Deutschland - Auftragseingänge mit kräftigem Plus im August: Applaus, Applaus - VP Bank Kolumne
Der Auftragseingang für das deutsche verarbeitende Gewerbe legt im August um 4.5 % gegenüber dem Vormonat zu. Das ist der vierte Anstieg in Folge – was für die volatile Entwicklung der Auftragseingänge ungewöhnlich positiv ist. Das sind unzweifelhaft gute Nachrichten und verdient kräftigen Applaus. Der Erholungskurs bei den Auftragseingängen bleibt intakt. Für die deutsche Industrie ist das nach den schwierigen Lockdown-Monaten beruhigend. Die Corona-Scharte wird schrittweise ausgewetzt.
Auch ohne die Berücksichtigung von Großaufträgen lag das Plus bei den Neubestellungen sogar 4.5 % höher als im Juli 2020. Im Vergleich zum Vormonat stiegen die Aufträge aus dem Inland um 1.7 %, die Auslandsaufträge erhöhten sich um 6.5 %. Dabei nahmen die Auftragseingänge aus der Eurozone um satte 14.6 % zu. Die Auftragseingänge aus dem restlichen Ausland stiegen um 1.5 % gegenüber Juli 2020.

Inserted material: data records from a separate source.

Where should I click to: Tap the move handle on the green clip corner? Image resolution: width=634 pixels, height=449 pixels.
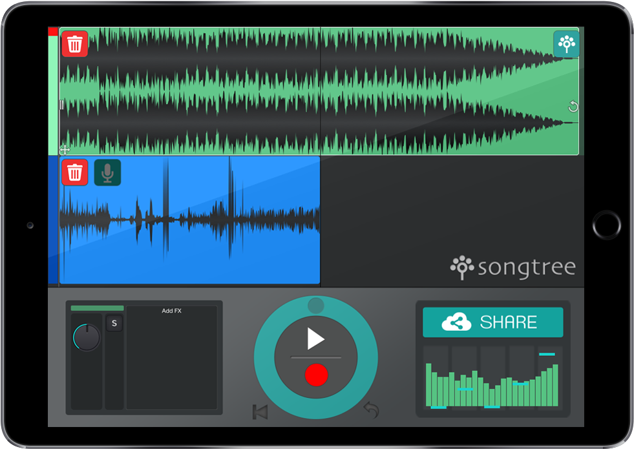[64, 150]
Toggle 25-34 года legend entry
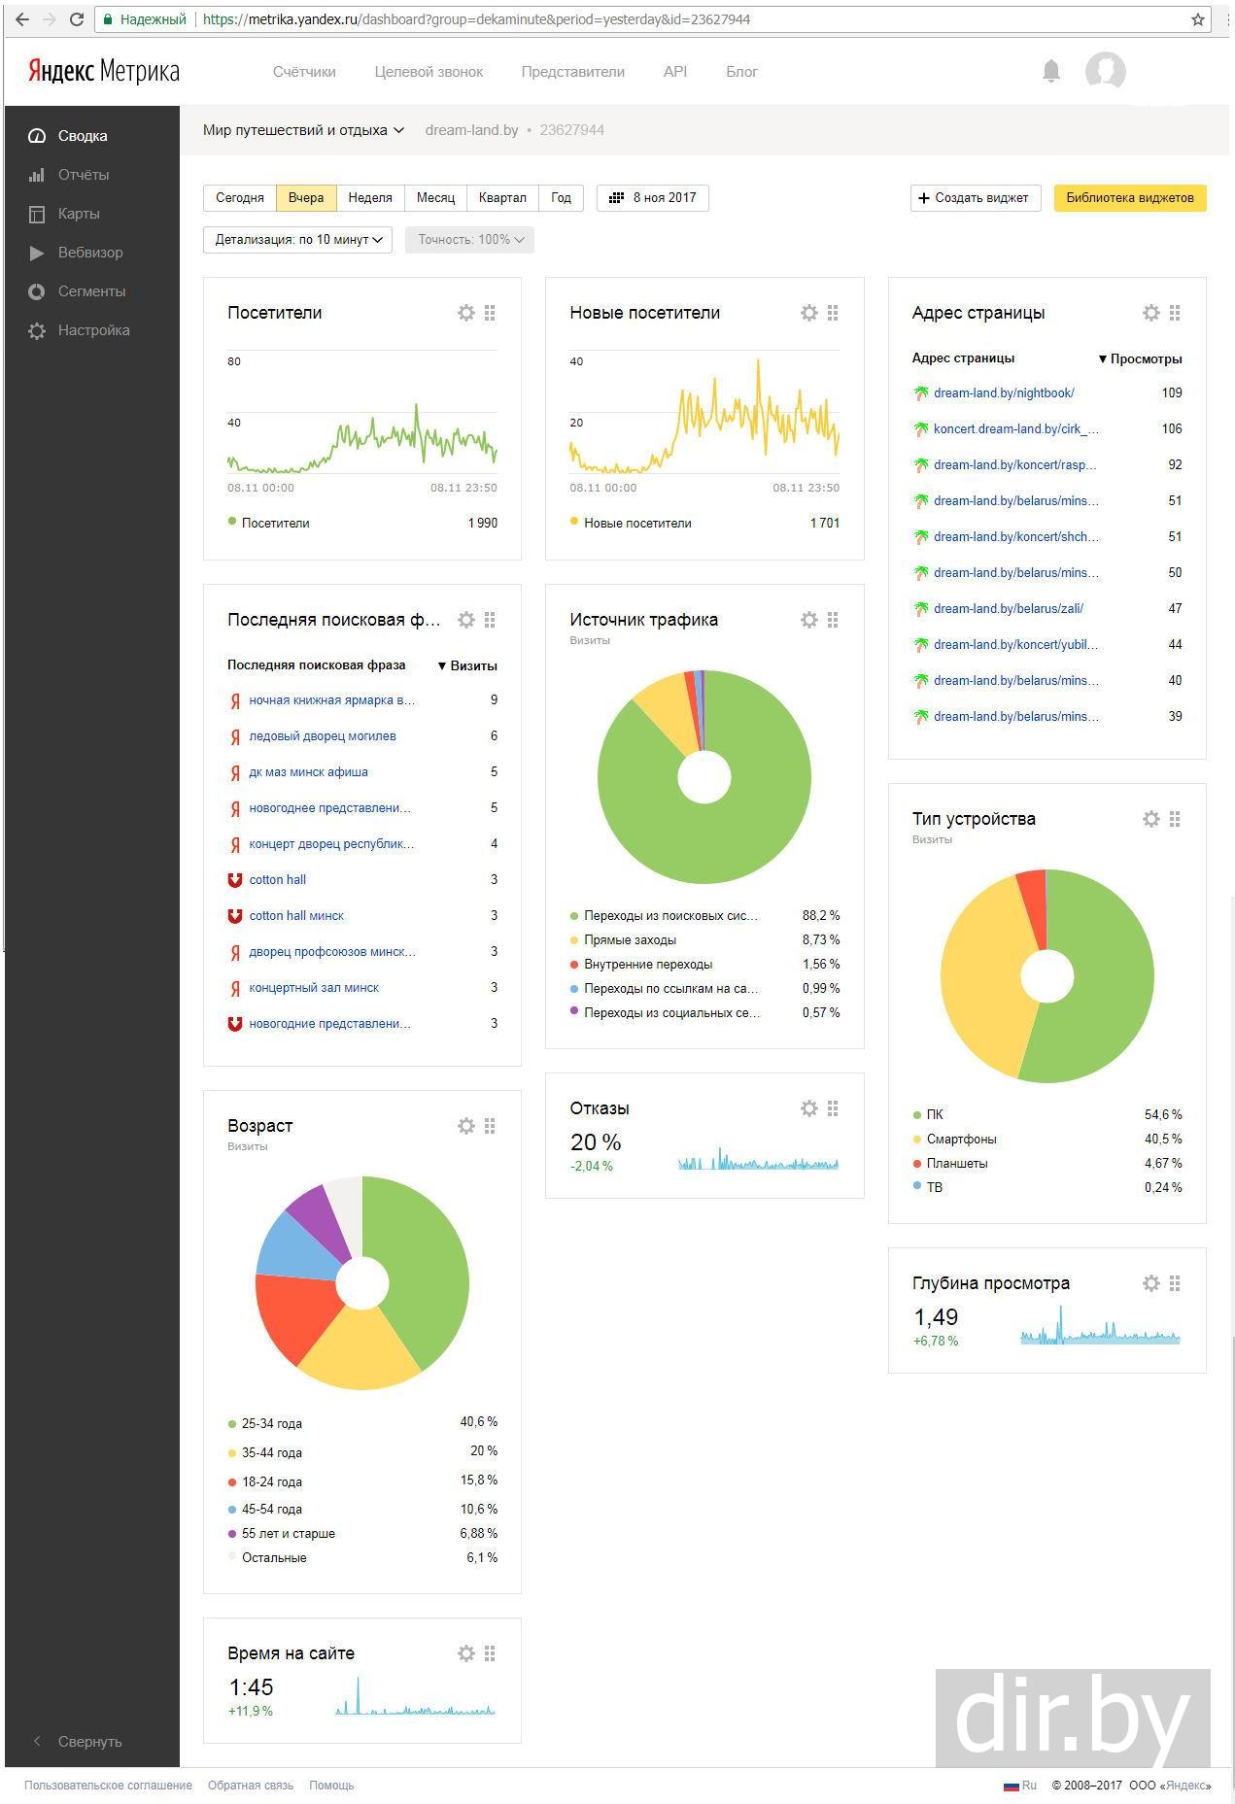The image size is (1235, 1804). tap(271, 1424)
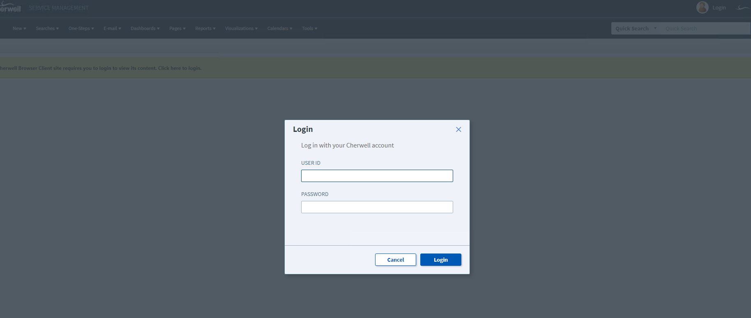Open the Reports menu

coord(205,28)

Erfreulich ist auch, dass in der größten Branche des verarbeitenden Gewerbes, der Automobilindustrie, der Auftragseingang jetzt 0.3 % über dem Vorkrisenniveau vom Februar 2020 liegt. Für den Auftragseingang im Maschinenbau ergab sich gar eine sattes Plus von 11.4 % zum Vormonat. Allerdings bleibt die Bilanz gemessen gegenüber den Vorkrisenniveaus noch immer mau. Gegenüber Februar 2020 ist der Auftragseingang im Maschinenbau noch 5.8 % im Minus.

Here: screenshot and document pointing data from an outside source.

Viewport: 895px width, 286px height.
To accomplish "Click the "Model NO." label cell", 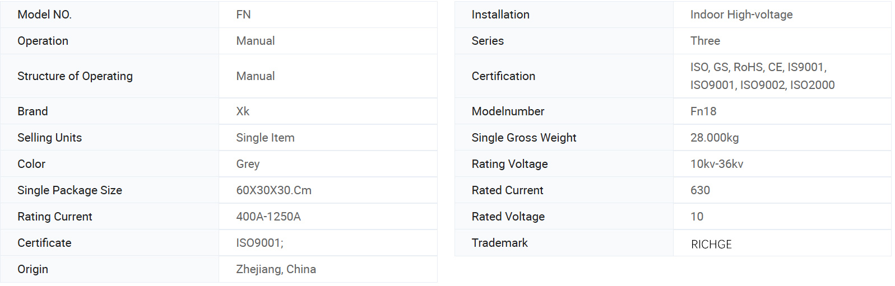I will [45, 15].
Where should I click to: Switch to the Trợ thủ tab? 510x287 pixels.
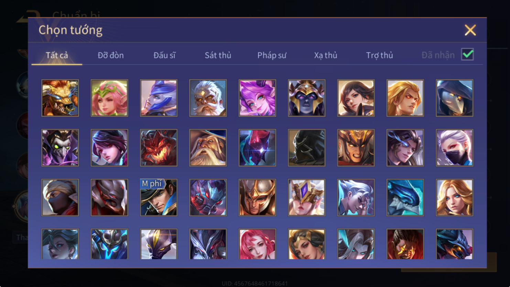coord(379,55)
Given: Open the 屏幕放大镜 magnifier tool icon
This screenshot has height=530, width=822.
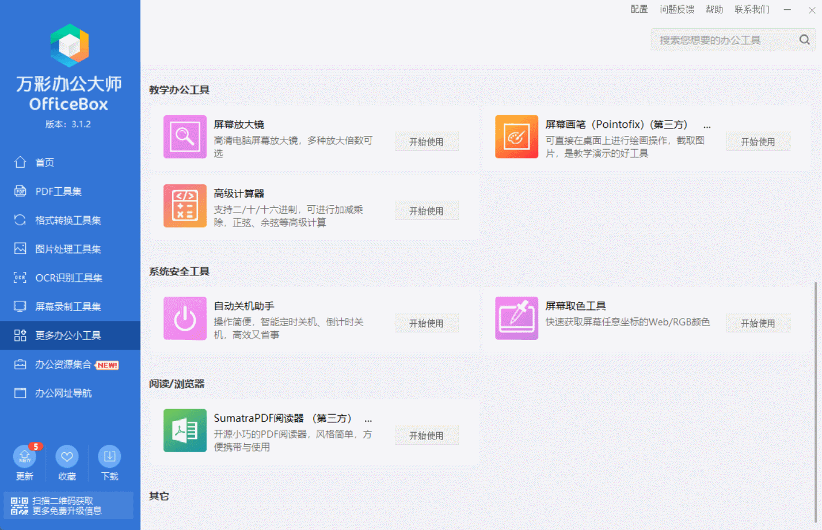Looking at the screenshot, I should tap(185, 137).
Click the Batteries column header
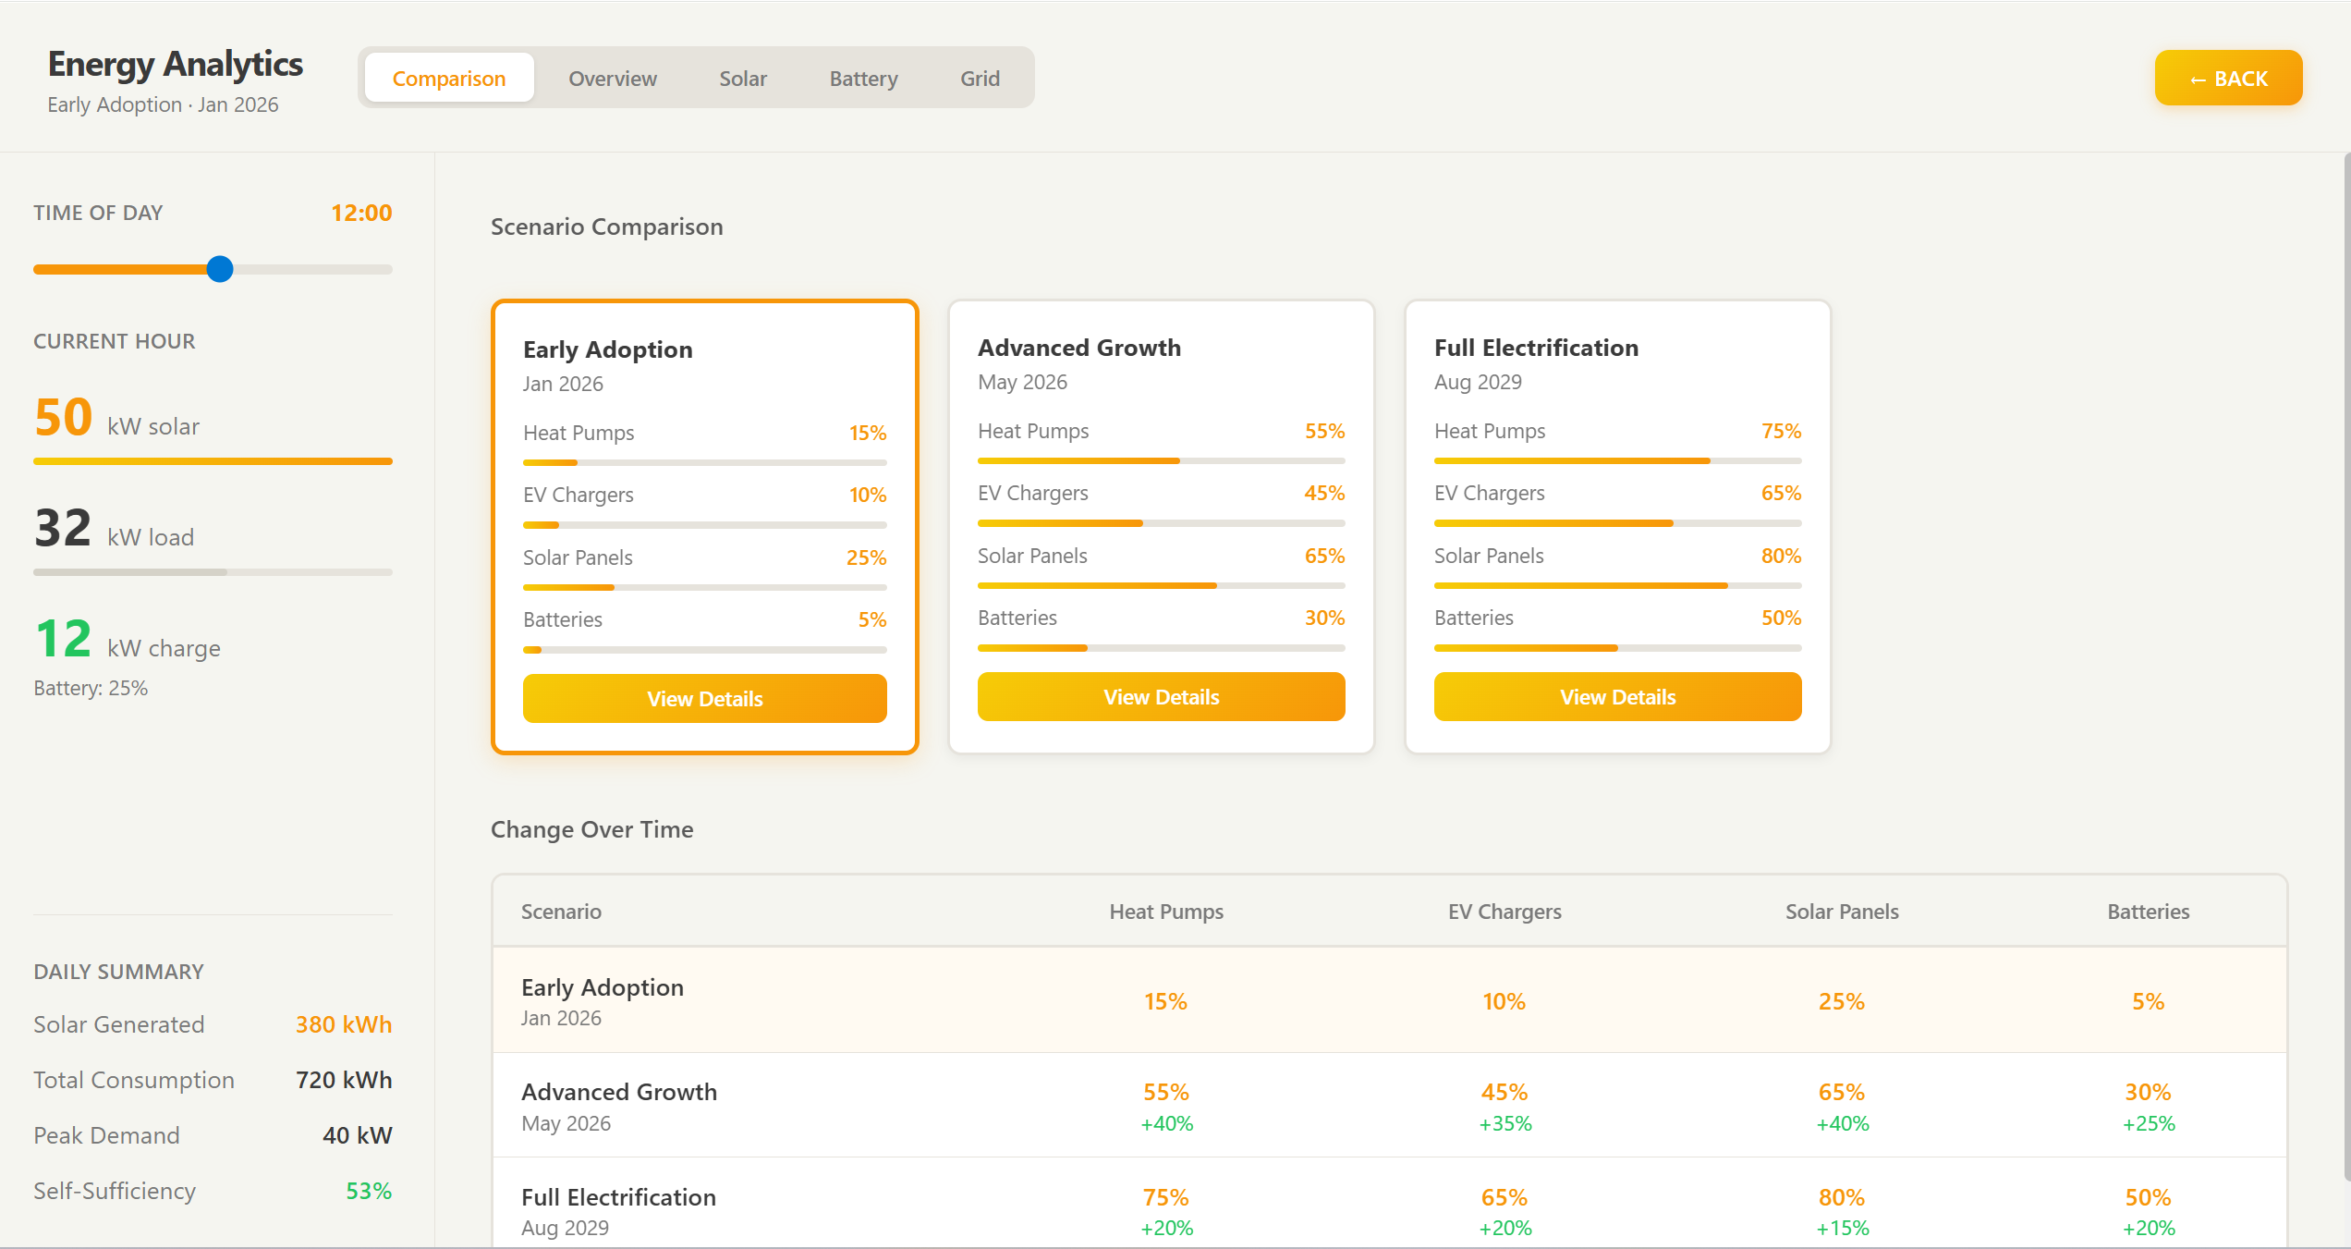Viewport: 2351px width, 1249px height. (2148, 912)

Doch bei aller Erleichterung über das vierte Plus in Folge: Grund zur überschwänglichen Freude besteht nicht. Die zweite Corona-Welle gewinnt an Intensität. Möglicherweise wird die Politik zu weiteren restriktiven Maßnahmen gezwungen sein, was wiederum Einfluss auf den wirtschaftlichen Fortgang hätte. Die noch immer offenen Verhandlungen mit Großbritannien über ein Folgeabkommen mit der EU könnten zum Jahresende gar noch zum großen Stolperstein werden. Ein harter Brexit ist noch nicht vom Tisch. Steht Großbritannien am 1. Januar 2020 vor verschlossenen EU-Türen, hat dies erhebliche negative wirtschaftliche Konsequenzen – auch auf Seiten der EU-Mitgliedsländer.

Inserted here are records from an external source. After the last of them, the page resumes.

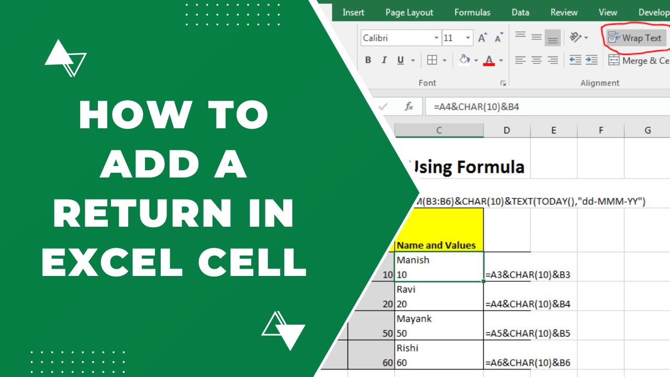Open the Border style dropdown
The width and height of the screenshot is (670, 377).
[x=444, y=60]
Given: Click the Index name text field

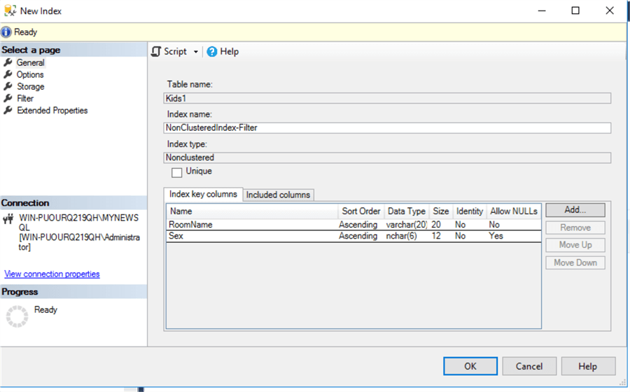Looking at the screenshot, I should [x=387, y=128].
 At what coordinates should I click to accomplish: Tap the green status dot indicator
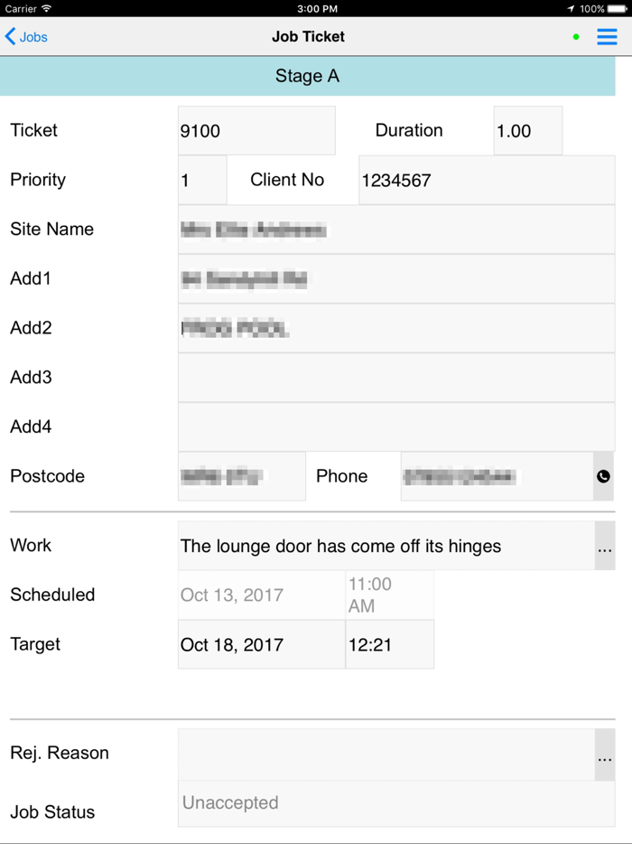click(576, 37)
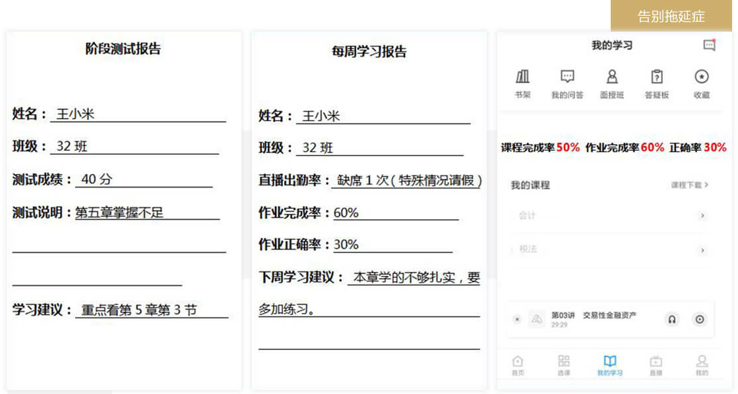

Mittelfristig bleibt aber die Umstellung auf die Elektroautomobilität der größte Belastungsfaktor für die deutsche Industrie. Der Wegfall des Verbrennungsmotors stellt das deutsche metallverarbeitende Gewerbe vor die größte Herausforderung seit dem zweiten Weltkrieg. Ganze Wertschöpfungsketten werden vernichtet. In Anbetracht der fehlenden Batteriezellenfertigung gibt Deutschland ein wichtiges Heft bei der Automobilherstellung aus der Hand. Dieser strukturelle Wandel bleibt noch lange Zeit ein übergeordneter Belastungsfaktor für die Auftragseingänge.